Get up to speed with the latest episode of Secrets of the Museum where we go behind-the-scenes to reveal the goings-on in the world’s leading museum of art and design.
This week: selecting, preparing and display objects; ‘One of the most exciting things I have ever seen’; and cleaning 150 years-worth of grime from a fabric.
Up in Stoke-on-Trent at the V&A Wedgwood Collection, curators Catrin Jones and Rebecca Klarner are painstakingly preparing a set of trays containing Josiah Wedgwood’s ceramic experiments to go out on display in a new exhibition by Neil Brownsword at a local museum. Neil’s exhibition will include over 500 of these trail pieces – some on display to the public for the first time.
Josiah Wedgwood was a pioneering potter who transformed English pottery from a cottage craft to a world-beating industry in the late 18th century. Wedgwood’s experimentation led him to achieve perfection in his glazes and techniques, and eventually to discover jasperware, which the Wedgwood company would soon become famous for.
Back at the V&A Kensington, we get to see more of the behind-the-scenes work that goes into putting on a display as curator Martin Barnes and conservator Stephanie Jamieson prepare for a new exhibition showcasing a leading postwar photographer, Maurice Broomfield.
Maurice captured the drama and atmosphere of industrial factories across the country, honouring communities of the working class and celebrating post war British manufacturing. Before his death in 2010, Maurice donated his entire life’s work of 30,000 prints to the V&A.
Martin visits Maurice’s home with his son, Nick Broomfield, who kindly agrees to loan the V&A some of Maurice’s personal cameras to the exhibition.
Many of the objects that enter into our collection come from generous donations from the public. Over in our fashion department, Curator Jenny Lister meets collector Danuta Laughton, who is donating a series of ensembles from the iconic fashion brand Biba, in addition to an original production file from the Biba factory.
We find out that Danuta’s husband saved the lever arch file, which contains designs, sample of fabric, measurements and stock ordered, from a skip when the shops closed. ‘One of the most exciting things I have ever seen’, says Jenny.
Later Barbara Hulanicki, the founder of Biba, is invited to the museum to see the file and talk about her time at Biba.

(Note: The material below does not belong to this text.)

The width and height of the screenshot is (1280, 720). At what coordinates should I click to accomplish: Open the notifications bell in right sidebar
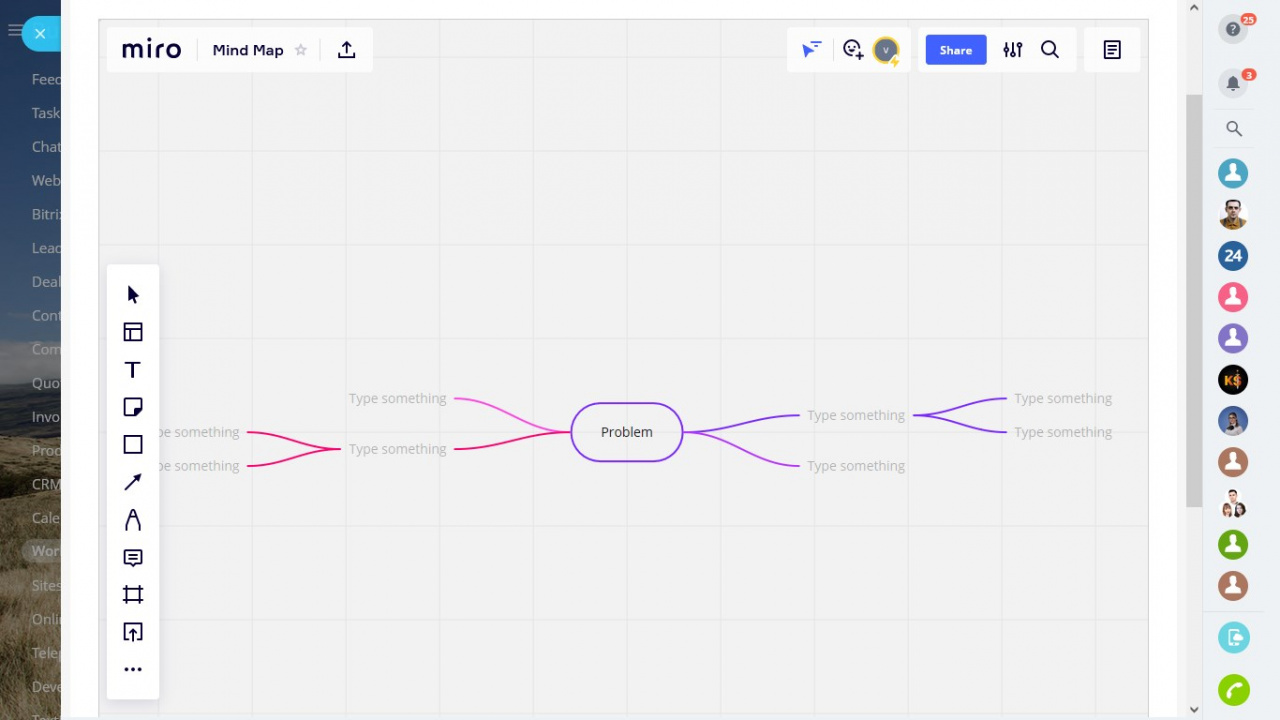(1233, 83)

Over in our South Asian gallery, objects are being prepared to go on display as part of a gallery refresh. One object is a Jamdani stole, an incredibly fine and fragile muslin, designed and made in Dhaka, India and one of the first objects to be acquired by the museum from the Great Exhibition in 1852. Never before displayed (and probably never washed since it was acquired!), it must be handled delicately and washed to remove over 150 years’ worth of dirt. Find out how textile conservator Elizabeth-Anne Haldane uses an ultrasonic wand to remove its stubborn stains.